3. Place the salmon, skin side down, on a rimmed baking sheet
and rub with 1 teaspoon of the garam masala and the remaining ¼ teaspoon
salt. Roast for 10 minutes, or until the salmon is just cooked through.
Using a thin-bladed metal spatula, lift the salmon off the baking
sheet, leaving the skin behind.
4. Drain any liquid from the bowl with the lemon zest.
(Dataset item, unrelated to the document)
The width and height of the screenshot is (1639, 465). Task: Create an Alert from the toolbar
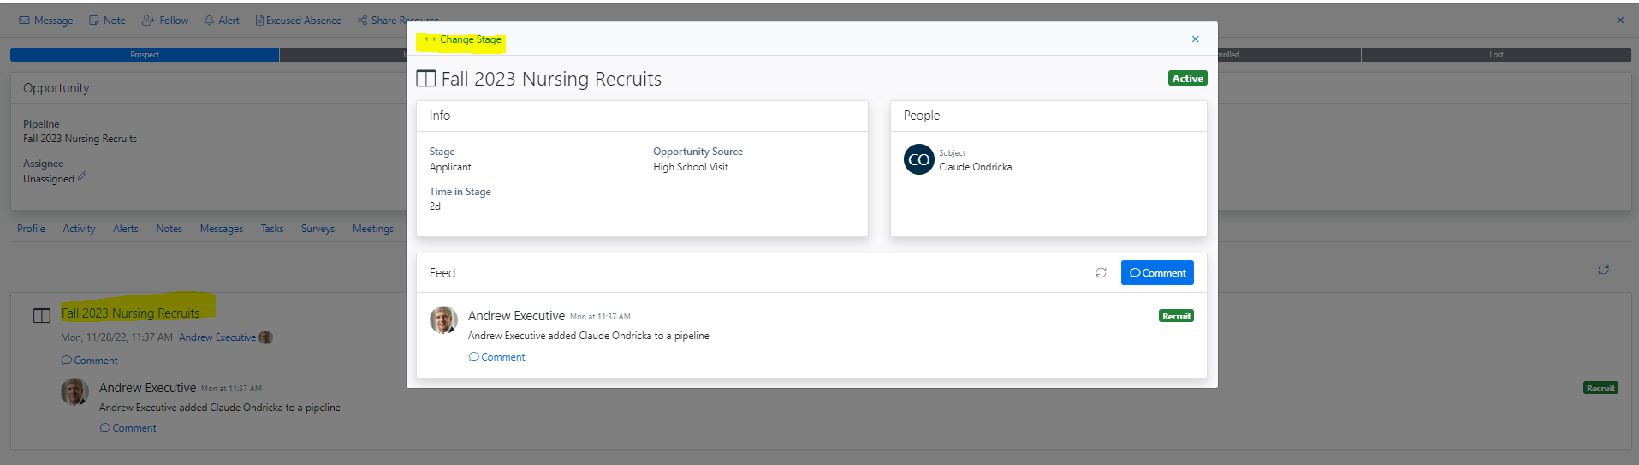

Add the
lemon juice, almonds, oil, water, parsley, and the remaining ¼ teaspoon
garam masala to the bowl and toss to combine.
5. Serve the salmon with the lemon mixture on top.
Per serving: 268 calories • 27g protein • 16g fat (3g saturated) • 1.5g fiber • 3g carbohydrate • 315mg sodium • 42mg magnesium
Strawberry Soufflé-lets
Hands-on Time: 10 minutes Total Time: 25 minutes Makes: 6 serving
•1 small ripe banana (6 ounces), cut up
•4 ounces frozen strawberries, thawed
•2 large eggs, separated
•1 tablespoon turbinado sugar
•1 tablespoon brown rice flour
•1 egg white, at room temperature
•Cream of tartar
•3 teaspoons pure maple syrup
1. Position a rack in the lower third of the oven and preheat to 400°F. Line 6 cups of a jumbo muffin tin with paper liners.
2. In a mini food processor, process the banana and strawberries to a
smooth puree. Add the egg yolks, sugar, and flour and process until
smooth. Transfer to a large bowl.
3. In another bowl, with an electric mixer, beat the 3 egg
whites with a generous pinch of cream of tartar until stiff peaks form.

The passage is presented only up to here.